_TRY IT_.
Your task is to copy all of the data exactly.

Stored records
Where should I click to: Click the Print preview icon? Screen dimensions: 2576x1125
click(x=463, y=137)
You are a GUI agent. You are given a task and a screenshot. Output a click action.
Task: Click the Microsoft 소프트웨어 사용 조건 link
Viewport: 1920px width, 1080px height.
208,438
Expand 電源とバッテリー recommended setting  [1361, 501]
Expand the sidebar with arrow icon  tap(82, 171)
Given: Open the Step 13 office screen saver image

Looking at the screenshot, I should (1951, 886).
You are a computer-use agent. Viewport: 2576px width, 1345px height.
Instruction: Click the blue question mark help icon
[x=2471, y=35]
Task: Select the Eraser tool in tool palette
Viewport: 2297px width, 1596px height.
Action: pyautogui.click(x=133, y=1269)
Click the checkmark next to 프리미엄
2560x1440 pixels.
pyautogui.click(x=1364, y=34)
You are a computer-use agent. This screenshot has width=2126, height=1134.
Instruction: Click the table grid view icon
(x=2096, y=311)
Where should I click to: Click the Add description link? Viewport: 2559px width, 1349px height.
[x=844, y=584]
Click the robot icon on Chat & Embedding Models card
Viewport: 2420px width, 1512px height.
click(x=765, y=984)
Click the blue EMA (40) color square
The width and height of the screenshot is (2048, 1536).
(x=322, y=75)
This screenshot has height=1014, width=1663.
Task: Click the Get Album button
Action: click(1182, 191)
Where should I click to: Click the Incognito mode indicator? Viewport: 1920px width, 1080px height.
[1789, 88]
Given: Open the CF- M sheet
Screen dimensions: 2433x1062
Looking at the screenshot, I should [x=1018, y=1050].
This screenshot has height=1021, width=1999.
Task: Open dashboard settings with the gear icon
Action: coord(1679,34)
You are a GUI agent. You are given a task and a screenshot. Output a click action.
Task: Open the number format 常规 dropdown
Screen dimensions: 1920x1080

_EXERCISE ANSWER_.
Where should I click to: Click the Print preview icon? Screen dimensions: 2576x1125
click(x=463, y=137)
You are a GUI agent. You are given a task and a screenshot. Output a click action.
Task: Click the Microsoft 소프트웨어 사용 조건 link
Viewport: 1920px width, 1080px height.
208,438
Expand 電源とバッテリー recommended setting  [1361, 501]
Expand the sidebar with arrow icon  tap(82, 171)
Given: Open the Step 13 office screen saver image

Looking at the screenshot, I should (1951, 886).
You are a computer-use agent. Viewport: 2576px width, 1345px height.
Instruction: Click the blue question mark help icon
[x=2471, y=35]
Task: Select the Eraser tool in tool palette
Viewport: 2297px width, 1596px height.
Action: pyautogui.click(x=133, y=1269)
Click the checkmark next to 프리미엄
2560x1440 pixels.
pyautogui.click(x=1364, y=34)
You are a computer-use agent. This screenshot has width=2126, height=1134.
Instruction: Click the table grid view icon
(x=2096, y=311)
Where should I click to: Click the Add description link? Viewport: 2559px width, 1349px height.
[x=844, y=584]
Click the robot icon on Chat & Embedding Models card
Viewport: 2420px width, 1512px height.
click(x=765, y=984)
Click the blue EMA (40) color square
The width and height of the screenshot is (2048, 1536).
(x=322, y=75)
This screenshot has height=1014, width=1663.
Task: Click the Get Album button
Action: click(1182, 191)
Where should I click to: Click the Incognito mode indicator? Viewport: 1920px width, 1080px height.
[1789, 88]
Given: Open the CF- M sheet
Screen dimensions: 2433x1062
Looking at the screenshot, I should [x=1018, y=1050].
This screenshot has height=1021, width=1999.
Task: Open dashboard settings with the gear icon
Action: coord(1679,34)
You are a GUI agent. You are given a task and a screenshot. Output a click action.
Task: Open the number format 常规 dropdown
Screen dimensions: 1920x1080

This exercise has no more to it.